The then cash-strapped star was tasked with taking another “world-famous conductor” for a meal – but then she realised in horror that she had just £3 to her name.
“It was an insufficient funds day so I just had to make do,” a shame-faced Alex admitted.
“I bought him a Happy Meal. I took him to the drive through and he was like this world famous conductor.”
Her aghast colleagues’ jaws dropped as they exclaimed: “You did what?!'”
Alex replied: “Yeah, he was fine with me, we made the toy, he was really happy. He was fine with a happy meal, not even a full McDonalds!”
There had been a string of major mishaps, and after the cello incident, her heart sank when her boss called her in and announced: “Right, you! This [job] is not for you.”
However, he then handed her a lifeline when he suggested another BBC position instead, declaring: “Maybe we need to screentest you.”
“They were looking for somebody to present on BBC Choice. It was in the days when digital had just started up,” Alex reminisced.
Her foray into music presenting also led to trips to Marbella to create more material – and Alex was in her element.

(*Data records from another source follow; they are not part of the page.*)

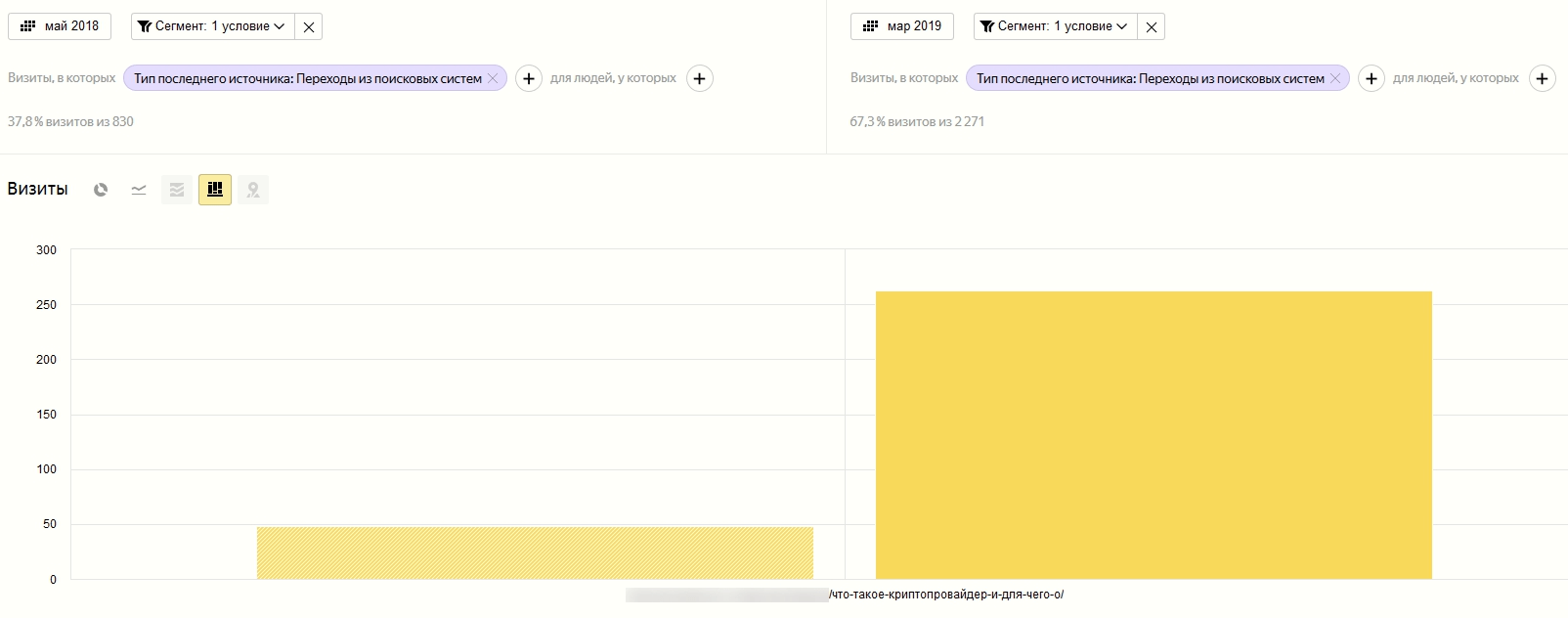
Task: Switch to line chart view
Action: (x=139, y=190)
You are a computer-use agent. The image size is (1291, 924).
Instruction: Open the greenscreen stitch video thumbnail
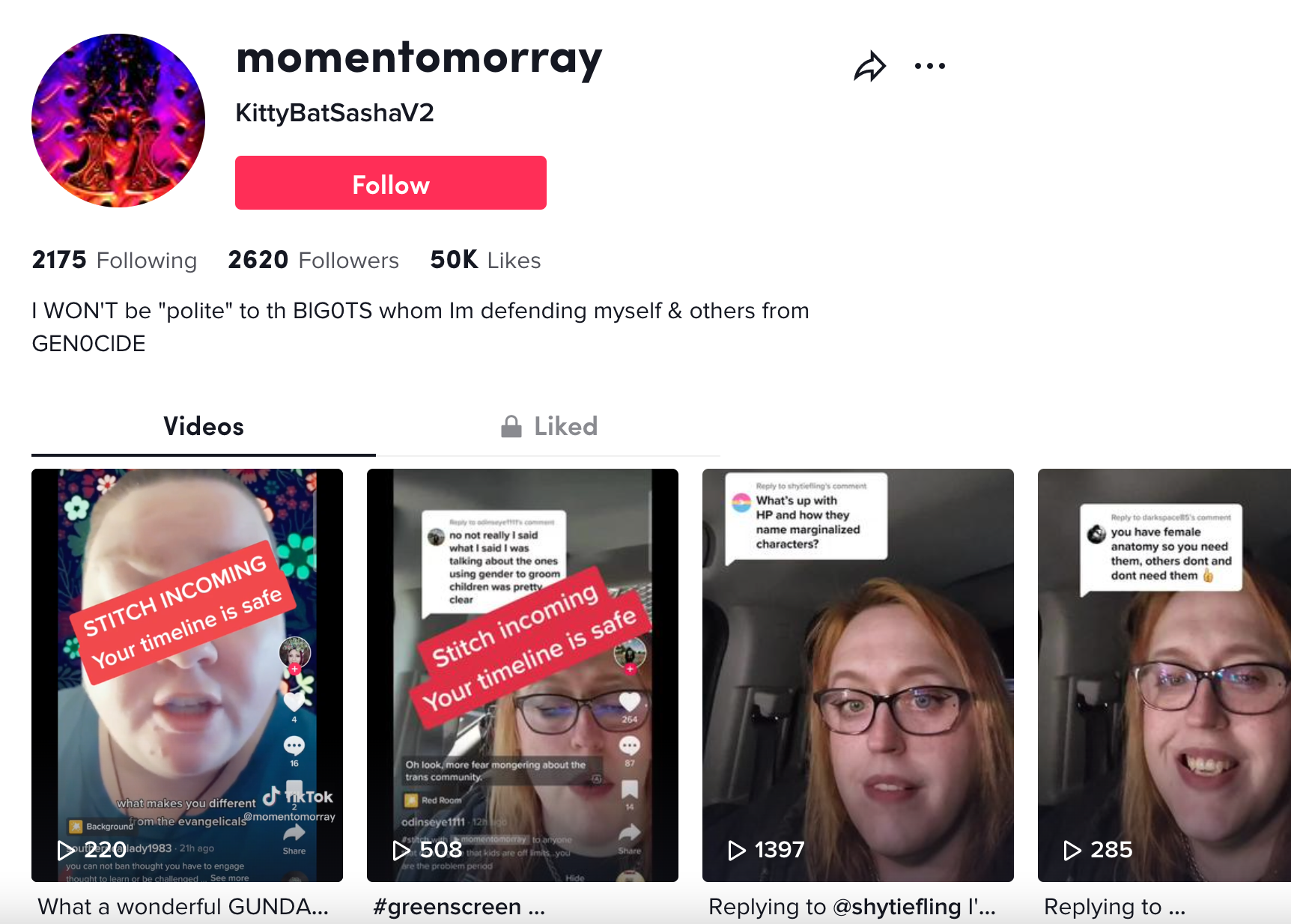click(x=523, y=675)
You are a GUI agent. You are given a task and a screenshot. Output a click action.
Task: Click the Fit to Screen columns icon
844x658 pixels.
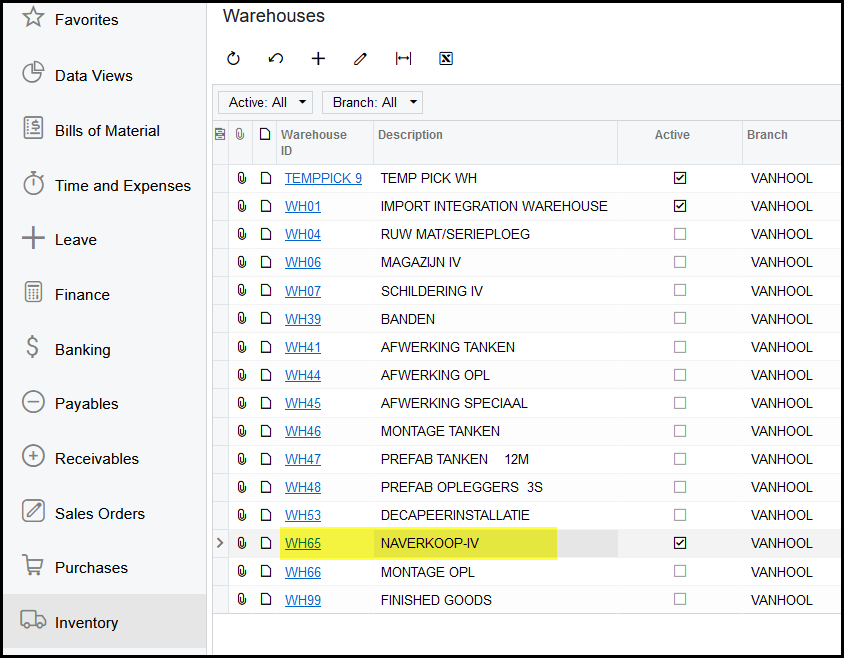pyautogui.click(x=403, y=59)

Alex also recalled that she was still studying at Aberystwyth University in her native Wales when she was invited to fly out to Spain for the game show Prickly Heat.
The dates clashed with her final year exams, and she had to plead with her college to fly her exam papers out for her.
The extraordinary chain of events led to one of her exams being invigilated by presenter Davina McCall.
“I sat in it a gym at exactly the same time as my friends in Wales and Davina was there going: ‘Right you have half an hour left’,” she exclaimed, describing the experience as “surreal”.